You can define 10 to name a procedure, and still use it as a number because the command to perform arithmetic doesn’t see a procedure or procedure name: it sees a string. You could then call 10, add 10, get the first element of the list 10, get the substring of 10 from the first up to the last, and so forth.
It’s not necessary to mention how fun it is to play around with languages like that. It looks like total disaster, but it doesn’t seem to lead to disastrous situations in practice; on the contrary. Only time will tell though.
TCL has a bunch of useful built ins. And it’d be interesting if I could show you some programs exemplifying that, but I will leave this to TK, which is what I come to now.

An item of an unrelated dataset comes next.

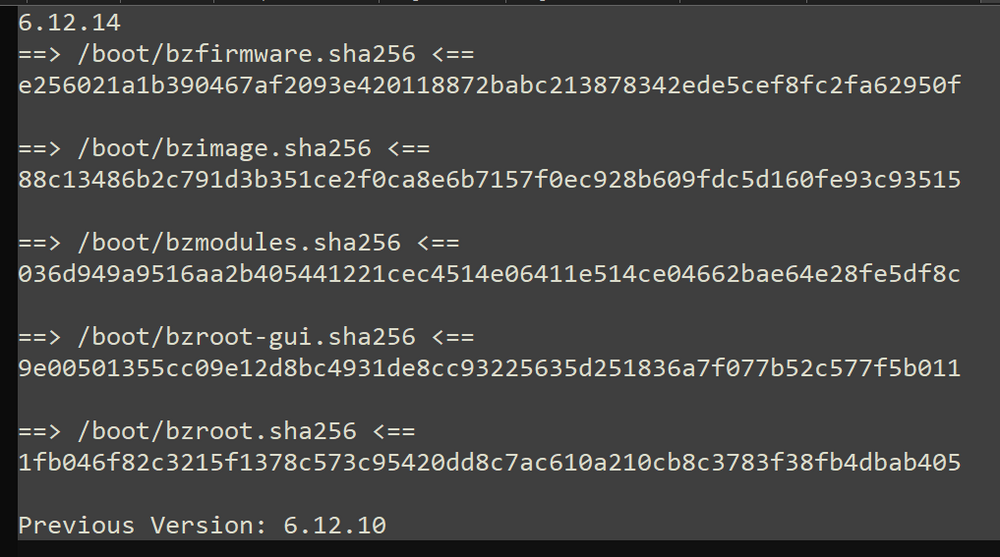
Task: Click the 6.12.10 previous version number
Action: (335, 526)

I got into TCL because of TK. I wanted to build GUI apps, and heard that TCL with TK formed an easy to use combination. Sounded good to me. After two days of studying TCL, I thought “this language is actually easy to learn and use, it seems, let me go to the TK side, and learn how to build GUI; if something appears that I have to go back, then I will”. So I started learning a little bit of TK.
I never built a GUI before, and I always thought it was a “hard” thing to do because I’ve looked at some GUI code in the past (from some examples written using C and xstep, and some examples from a QT book I started reading, using QT and C++).

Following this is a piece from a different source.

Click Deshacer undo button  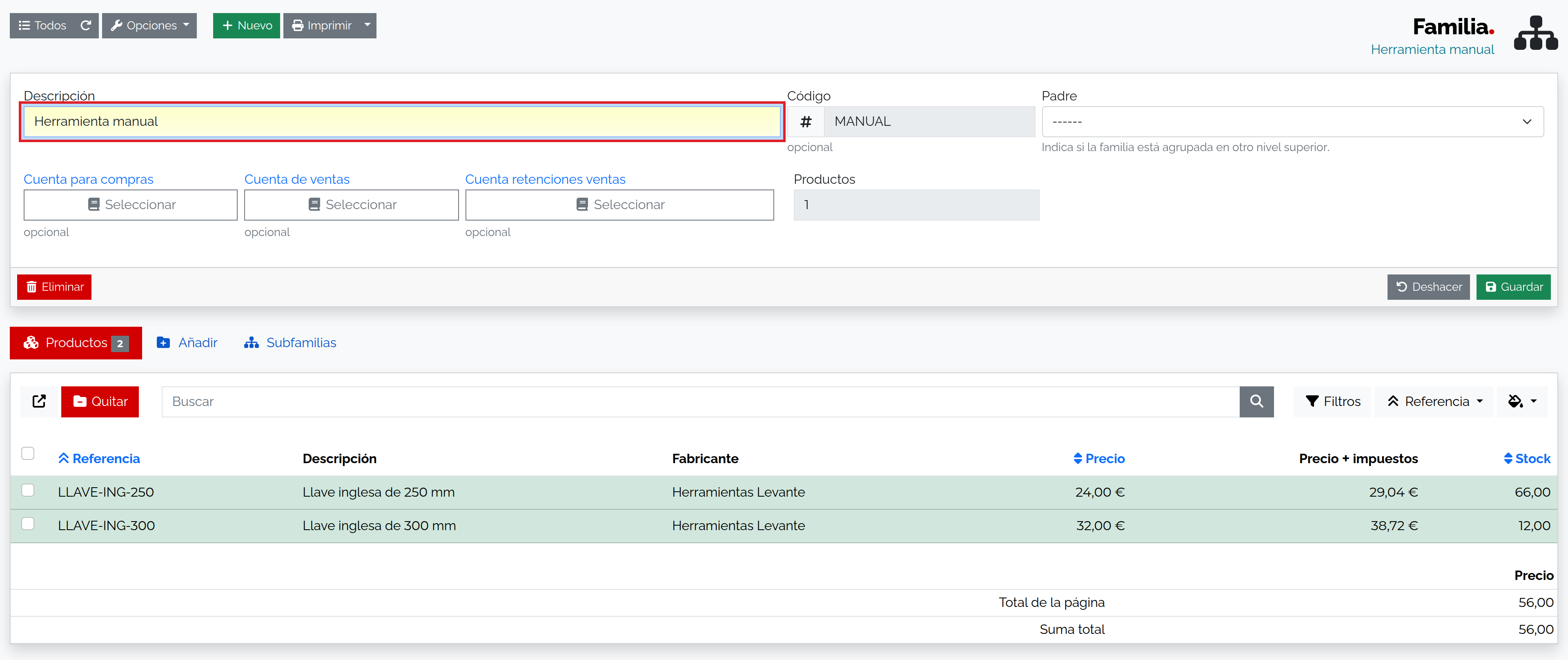click(x=1428, y=287)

It turns out that TK feels a lot declarative. I’d say more than HTML and CSS, because of the wider amount of options in TK. In HTML/CSS it happens a lot that you build a “widget” out other elements (menus out of lists, for example). This happens in TK too, of course, but you have a much broader range of widgets to start with. Also, laying out your widgets on the window is not like a “struggle with floats or positioning”, you actually can tell “sort of” where you want it to go, and it will go there (it’s actually hard to believe how simple it is).
It’s declarative because you don’t so much say what are the steps to build the GUI (although you can surely see it that way), but you say what you want to be true about your GUI with the provided commands. TK then will just take care from there.
This makes building GUI a lot nice.
So, it has been something like 4 or 5 days since I’ve started learning TCL/TK, and I wrote an app for me. A program which filters the contents of directory by a pattern I specify, and shows me the result in a listing. I used to do that using grep and ls, or find but opening the file later is not that “easy” that way (mostly because I usually don’t have a rule for selecting which file to open after filtering; mostly if I filter music or videos, and there is also the case when I filter, but am unsure on how many files the filter will give me back; opening is really easy if the filter gives only one file name back).
So, a 140 lines of TCL/TK code did the job, and it was much better than I expected; although it has its problems.
The code to build the GUI is less than 40 lines long. It’s a simple GUI, but it’s much smaller than what I expected.
Here is the code: http://pastie.org/pastes/4554713/text
Here is a photo of the program.

Dilter in the context menu, also openned on the side.
The program is intended to use as something you open by right clicking a directory in windows explorer (yes, I use windows), and using it from there. The program does the files filtering in real time (each keystroke will update the list, which is nice). It can be made to work on linux by changing one line, which is the one which opens the file for you when you double click its item.